Tinggal di sekitar khatulistiwa, berarti harus siap menghadapi resiko penyakit-penyakit endemik khas daerah tropis, seperti malaria. Penyakit ini paling sering ditularkan oleh nyamuk Anopheles betina yang terinfeksi parasit Plasmodium. Gigitan nyamuk memasukkan parasit dari air liur nyamuk ke dalam darah seseorang.

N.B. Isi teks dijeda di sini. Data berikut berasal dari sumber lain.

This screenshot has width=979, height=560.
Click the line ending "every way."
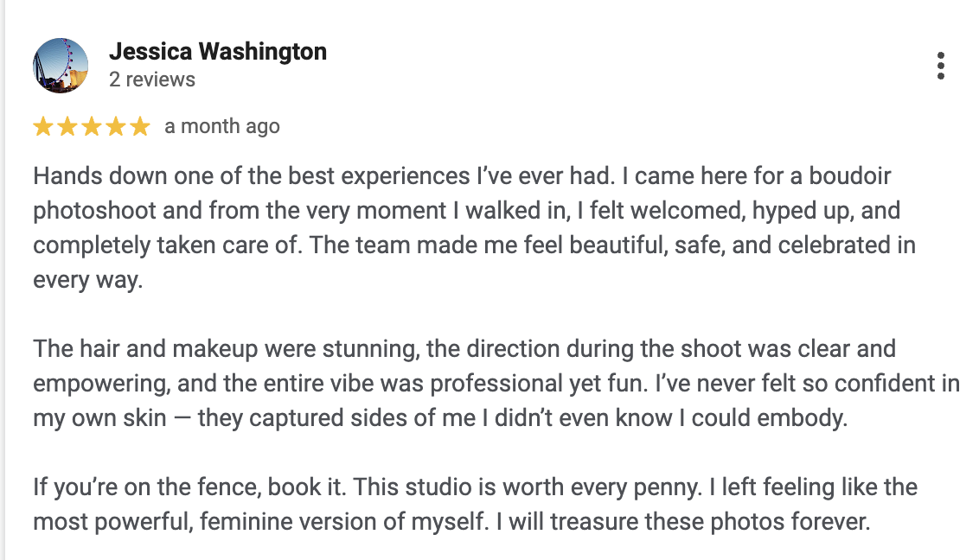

Malaria menyebabkan gejala yang biasanya termasuk demam, kelelahan, muntah, dan sakit kepala. Dalam kasus yang parah, malaria dapat menyebabkan kulit kuning, kejang, koma, atau kematian.
Ada berbagai cara agar terhindar dari infeksi malaria, salah satunya dengan menggunakan lotion anti nyamuk. Namun, dalam studi terbaru, peneliti menemukan bahwa bau ayam hidup dapat membantu melawan malaria.
Dalam penelitian tersebut, peneliti mengamati perilaku salah satu nyamuk pembawa malaria, Anopheles arabiensis di tiga desa di Ethiopia barat. Di daerah tersebut, penduduk biasa berbagi tempat tinggal dengan ternak mereka.
Peneliti menemukan bahwa nyamuk lebih memilih darah manusia dibandingkan hewan, sementara ketika di luar, secara acak nyamuk-nyamuk memilih menghisap darah sapi, domba dan kambing.
Uniknya, dalam studi tersebut terungkap bahwa nyamuk A. arabiensis menghindari ayam-ayam saat di dalam maupun luar ruangan. Penelitian sebelumnya menunjukkan bahwa spesies ini menghindari burung.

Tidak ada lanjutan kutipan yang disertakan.